Temporal Fraud Detection in Bitcoin Transaction Networks

A machine learning research project investigating the impact of observation windows on fraud detection in the Elliptic Bitcoin transaction dataset using graph neural networks and traditional ML baselines.

Overview

This project addresses temporal fraud detection in Bitcoin transaction networks using the Elliptic dataset (13.7 GB). The core research investigates whether delaying node classification by observing nodes for K additional timesteps after their first appearance improves fraud detection accuracy.

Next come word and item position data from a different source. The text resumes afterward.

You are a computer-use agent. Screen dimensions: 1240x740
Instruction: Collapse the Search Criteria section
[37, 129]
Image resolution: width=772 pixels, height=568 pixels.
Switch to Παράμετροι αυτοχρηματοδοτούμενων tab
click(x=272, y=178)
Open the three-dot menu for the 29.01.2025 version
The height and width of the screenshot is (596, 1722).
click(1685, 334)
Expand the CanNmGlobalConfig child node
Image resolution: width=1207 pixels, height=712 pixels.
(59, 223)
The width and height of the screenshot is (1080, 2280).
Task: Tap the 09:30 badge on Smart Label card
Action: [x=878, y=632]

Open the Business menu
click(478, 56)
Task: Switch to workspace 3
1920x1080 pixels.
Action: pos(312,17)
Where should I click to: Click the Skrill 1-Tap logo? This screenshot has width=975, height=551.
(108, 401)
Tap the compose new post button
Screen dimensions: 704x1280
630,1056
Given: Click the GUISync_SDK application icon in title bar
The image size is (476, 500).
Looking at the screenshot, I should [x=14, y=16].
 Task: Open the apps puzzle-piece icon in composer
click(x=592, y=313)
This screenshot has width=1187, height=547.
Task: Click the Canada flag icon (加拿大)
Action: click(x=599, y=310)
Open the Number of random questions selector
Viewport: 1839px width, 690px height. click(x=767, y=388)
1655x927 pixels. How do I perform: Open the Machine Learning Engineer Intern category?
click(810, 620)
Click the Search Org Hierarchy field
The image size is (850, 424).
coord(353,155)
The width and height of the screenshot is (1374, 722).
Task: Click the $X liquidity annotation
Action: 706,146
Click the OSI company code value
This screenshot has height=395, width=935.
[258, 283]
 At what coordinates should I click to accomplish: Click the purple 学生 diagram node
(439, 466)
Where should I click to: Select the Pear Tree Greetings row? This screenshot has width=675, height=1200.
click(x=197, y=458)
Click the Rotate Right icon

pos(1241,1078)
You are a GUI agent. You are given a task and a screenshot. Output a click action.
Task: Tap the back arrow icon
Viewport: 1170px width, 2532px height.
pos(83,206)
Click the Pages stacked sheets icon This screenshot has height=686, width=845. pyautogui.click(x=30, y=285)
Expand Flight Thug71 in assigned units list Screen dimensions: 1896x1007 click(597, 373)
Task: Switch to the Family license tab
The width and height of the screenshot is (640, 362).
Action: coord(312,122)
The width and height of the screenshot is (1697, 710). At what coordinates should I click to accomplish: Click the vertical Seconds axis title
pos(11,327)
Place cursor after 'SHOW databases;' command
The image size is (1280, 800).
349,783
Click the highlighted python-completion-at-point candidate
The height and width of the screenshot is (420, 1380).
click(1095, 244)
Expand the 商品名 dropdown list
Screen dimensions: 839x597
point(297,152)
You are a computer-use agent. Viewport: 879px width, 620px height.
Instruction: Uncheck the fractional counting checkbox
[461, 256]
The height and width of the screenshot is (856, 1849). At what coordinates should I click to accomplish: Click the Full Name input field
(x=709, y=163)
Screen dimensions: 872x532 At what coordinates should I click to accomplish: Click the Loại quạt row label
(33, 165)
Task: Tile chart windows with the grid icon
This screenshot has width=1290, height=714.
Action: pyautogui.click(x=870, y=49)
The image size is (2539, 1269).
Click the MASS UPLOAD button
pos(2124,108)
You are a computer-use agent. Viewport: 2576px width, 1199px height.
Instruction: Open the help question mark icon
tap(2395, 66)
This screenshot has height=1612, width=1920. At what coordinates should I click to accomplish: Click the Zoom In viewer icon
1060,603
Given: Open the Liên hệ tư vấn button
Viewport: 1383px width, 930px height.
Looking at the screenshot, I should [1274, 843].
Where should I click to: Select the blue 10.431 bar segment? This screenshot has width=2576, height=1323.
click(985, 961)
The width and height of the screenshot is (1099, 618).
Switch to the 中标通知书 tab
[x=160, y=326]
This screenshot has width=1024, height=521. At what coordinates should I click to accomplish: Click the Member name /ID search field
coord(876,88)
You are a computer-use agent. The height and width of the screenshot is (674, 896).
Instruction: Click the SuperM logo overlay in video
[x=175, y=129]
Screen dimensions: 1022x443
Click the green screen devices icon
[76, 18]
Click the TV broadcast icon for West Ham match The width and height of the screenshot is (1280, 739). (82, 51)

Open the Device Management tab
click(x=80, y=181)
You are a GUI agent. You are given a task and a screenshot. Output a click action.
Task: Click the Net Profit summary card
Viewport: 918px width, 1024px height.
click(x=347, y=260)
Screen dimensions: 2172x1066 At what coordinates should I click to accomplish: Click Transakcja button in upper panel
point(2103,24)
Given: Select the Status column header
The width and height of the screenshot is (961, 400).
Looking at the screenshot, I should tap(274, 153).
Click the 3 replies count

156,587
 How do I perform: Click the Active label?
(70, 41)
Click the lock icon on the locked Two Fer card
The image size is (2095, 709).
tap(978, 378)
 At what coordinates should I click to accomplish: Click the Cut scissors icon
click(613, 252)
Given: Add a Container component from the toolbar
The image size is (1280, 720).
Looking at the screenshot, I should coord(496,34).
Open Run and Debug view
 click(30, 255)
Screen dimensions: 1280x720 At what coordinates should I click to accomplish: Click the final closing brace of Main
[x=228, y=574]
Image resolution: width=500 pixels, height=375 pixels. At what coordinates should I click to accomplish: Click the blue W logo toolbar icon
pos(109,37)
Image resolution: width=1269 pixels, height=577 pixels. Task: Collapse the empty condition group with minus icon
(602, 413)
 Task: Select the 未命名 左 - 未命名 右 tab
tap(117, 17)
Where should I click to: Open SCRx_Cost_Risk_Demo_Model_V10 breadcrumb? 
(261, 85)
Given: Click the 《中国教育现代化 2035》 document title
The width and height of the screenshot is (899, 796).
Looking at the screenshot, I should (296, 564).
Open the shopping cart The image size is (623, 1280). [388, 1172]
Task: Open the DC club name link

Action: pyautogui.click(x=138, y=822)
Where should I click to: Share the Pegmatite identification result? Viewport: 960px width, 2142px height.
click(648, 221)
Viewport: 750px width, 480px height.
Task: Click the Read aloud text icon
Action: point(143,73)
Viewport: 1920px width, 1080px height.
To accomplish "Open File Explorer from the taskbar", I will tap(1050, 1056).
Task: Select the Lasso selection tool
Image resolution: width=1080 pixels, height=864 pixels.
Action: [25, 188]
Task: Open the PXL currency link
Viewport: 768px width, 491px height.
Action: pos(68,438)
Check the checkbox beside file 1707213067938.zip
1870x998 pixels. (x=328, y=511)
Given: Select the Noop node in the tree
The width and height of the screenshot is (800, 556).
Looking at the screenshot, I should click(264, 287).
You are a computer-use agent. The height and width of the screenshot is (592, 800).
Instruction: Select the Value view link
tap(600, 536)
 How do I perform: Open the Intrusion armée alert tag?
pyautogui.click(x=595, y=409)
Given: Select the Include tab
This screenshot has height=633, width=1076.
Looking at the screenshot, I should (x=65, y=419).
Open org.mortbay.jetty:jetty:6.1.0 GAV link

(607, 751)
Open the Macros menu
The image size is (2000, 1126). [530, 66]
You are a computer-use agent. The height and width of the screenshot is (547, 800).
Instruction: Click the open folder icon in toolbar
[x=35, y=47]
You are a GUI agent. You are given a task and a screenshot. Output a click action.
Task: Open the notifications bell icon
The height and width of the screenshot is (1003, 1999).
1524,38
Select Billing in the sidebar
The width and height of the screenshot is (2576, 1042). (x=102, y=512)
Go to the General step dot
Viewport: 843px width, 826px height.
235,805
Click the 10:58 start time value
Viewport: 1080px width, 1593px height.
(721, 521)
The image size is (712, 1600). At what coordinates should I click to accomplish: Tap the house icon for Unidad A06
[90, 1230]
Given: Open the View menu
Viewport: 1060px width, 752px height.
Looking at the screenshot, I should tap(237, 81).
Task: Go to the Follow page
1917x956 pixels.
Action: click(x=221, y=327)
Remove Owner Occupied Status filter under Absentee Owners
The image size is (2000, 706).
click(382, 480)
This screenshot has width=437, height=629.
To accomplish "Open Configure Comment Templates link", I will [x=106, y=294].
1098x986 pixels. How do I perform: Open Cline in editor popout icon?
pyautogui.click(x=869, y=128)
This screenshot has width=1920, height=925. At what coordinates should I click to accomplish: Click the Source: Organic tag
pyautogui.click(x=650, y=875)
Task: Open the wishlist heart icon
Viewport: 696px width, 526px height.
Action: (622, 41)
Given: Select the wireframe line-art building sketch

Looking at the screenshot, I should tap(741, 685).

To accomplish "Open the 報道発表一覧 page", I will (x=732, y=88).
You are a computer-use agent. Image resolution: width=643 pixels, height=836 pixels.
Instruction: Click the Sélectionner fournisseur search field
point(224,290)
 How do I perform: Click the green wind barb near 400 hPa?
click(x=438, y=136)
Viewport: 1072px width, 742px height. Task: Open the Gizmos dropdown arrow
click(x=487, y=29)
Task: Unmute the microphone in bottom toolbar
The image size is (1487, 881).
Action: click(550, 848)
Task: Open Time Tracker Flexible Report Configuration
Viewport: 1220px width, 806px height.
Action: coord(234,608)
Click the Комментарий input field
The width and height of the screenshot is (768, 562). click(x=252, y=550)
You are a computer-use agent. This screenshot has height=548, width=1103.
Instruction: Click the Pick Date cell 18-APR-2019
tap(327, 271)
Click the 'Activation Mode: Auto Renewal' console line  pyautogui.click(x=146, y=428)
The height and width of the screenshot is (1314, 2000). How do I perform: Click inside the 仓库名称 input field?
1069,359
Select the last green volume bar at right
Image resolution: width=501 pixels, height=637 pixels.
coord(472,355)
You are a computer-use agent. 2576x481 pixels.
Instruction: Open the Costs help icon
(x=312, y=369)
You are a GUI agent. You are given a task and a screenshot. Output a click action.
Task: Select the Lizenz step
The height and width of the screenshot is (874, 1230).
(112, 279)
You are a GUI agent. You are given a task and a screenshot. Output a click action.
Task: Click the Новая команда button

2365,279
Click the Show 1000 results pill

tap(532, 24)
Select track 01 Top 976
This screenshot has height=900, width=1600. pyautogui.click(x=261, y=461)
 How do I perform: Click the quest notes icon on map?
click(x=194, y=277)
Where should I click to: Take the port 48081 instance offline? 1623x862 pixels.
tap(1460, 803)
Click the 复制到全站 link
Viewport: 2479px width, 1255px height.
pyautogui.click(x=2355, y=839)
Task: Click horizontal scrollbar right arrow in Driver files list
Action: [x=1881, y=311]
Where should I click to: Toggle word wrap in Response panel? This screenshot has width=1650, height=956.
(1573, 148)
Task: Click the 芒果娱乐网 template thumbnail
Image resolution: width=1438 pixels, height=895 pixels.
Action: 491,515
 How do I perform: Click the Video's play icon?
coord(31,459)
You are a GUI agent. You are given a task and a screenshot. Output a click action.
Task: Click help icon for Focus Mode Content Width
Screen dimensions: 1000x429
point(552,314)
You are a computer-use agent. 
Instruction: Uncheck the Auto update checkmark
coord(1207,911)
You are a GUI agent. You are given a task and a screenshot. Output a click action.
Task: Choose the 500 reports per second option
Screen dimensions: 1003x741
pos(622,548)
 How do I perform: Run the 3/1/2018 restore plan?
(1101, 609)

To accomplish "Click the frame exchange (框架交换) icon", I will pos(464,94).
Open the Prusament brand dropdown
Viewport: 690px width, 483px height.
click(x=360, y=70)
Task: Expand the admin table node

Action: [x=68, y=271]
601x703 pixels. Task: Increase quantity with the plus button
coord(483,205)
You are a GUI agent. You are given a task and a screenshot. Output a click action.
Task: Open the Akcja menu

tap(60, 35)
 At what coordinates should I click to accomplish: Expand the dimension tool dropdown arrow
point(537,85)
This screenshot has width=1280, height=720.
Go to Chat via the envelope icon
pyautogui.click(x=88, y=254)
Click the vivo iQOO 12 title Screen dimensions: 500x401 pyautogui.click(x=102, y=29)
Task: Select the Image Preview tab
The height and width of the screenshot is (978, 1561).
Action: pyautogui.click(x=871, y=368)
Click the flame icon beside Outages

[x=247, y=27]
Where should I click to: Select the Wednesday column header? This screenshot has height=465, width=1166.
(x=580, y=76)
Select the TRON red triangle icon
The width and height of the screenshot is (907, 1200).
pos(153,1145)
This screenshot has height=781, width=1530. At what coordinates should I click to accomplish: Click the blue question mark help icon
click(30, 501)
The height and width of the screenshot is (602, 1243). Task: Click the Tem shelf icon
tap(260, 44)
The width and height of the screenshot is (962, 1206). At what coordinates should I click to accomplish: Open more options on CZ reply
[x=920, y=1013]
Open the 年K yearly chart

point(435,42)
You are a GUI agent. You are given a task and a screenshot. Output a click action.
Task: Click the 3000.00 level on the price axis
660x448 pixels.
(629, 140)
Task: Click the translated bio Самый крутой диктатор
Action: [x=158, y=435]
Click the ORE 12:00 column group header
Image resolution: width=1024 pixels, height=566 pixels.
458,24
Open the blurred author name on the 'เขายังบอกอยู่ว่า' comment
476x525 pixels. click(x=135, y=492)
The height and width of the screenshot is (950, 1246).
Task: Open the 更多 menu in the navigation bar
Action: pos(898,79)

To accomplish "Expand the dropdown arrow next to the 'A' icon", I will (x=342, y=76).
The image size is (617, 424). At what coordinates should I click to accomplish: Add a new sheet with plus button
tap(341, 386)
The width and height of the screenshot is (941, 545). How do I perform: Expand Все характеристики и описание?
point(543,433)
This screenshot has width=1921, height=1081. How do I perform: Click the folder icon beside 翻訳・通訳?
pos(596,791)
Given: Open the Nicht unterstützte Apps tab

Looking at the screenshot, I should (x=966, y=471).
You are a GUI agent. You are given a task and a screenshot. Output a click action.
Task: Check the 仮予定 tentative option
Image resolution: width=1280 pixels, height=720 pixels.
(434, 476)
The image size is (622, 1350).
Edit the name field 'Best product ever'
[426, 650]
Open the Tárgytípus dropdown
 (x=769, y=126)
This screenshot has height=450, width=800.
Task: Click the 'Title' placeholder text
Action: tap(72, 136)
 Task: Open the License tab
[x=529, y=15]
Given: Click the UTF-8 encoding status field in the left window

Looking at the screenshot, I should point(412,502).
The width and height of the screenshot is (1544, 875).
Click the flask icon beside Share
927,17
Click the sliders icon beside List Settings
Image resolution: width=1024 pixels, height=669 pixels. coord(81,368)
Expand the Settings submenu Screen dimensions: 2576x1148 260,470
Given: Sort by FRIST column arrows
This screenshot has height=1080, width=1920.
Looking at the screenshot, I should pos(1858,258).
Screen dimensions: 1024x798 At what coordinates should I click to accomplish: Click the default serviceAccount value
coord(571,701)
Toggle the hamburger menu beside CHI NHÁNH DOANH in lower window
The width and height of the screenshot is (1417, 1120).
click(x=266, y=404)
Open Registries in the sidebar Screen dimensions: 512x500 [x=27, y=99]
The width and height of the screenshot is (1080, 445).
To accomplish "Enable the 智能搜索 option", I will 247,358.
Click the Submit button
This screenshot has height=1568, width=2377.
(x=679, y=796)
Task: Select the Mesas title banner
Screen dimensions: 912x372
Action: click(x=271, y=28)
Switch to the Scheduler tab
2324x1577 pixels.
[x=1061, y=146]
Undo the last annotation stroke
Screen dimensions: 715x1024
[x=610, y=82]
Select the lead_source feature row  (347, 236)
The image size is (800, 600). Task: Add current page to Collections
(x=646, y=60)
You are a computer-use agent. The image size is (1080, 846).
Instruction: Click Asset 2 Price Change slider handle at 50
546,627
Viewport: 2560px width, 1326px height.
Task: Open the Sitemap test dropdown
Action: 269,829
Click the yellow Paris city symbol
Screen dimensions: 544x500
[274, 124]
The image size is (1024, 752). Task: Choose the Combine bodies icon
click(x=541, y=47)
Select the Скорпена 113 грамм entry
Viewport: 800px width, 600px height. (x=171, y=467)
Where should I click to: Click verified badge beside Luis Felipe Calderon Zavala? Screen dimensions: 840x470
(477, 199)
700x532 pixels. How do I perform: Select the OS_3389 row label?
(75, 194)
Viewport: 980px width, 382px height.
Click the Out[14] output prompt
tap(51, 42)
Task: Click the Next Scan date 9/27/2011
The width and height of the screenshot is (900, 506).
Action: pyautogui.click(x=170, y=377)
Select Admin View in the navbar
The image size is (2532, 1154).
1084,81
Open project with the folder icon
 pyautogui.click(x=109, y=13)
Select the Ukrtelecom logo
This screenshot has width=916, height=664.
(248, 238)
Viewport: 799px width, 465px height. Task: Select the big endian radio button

Key Innovation: Rigorous temporal methodology with non-overlapping cohorts and per-node observation windows to prevent information leakage while exploring the trade-off between observation delay and classification accuracy.

Research Question

Does delaying node classification (waiting K timesteps after first appearance) improve fraud detection accuracy?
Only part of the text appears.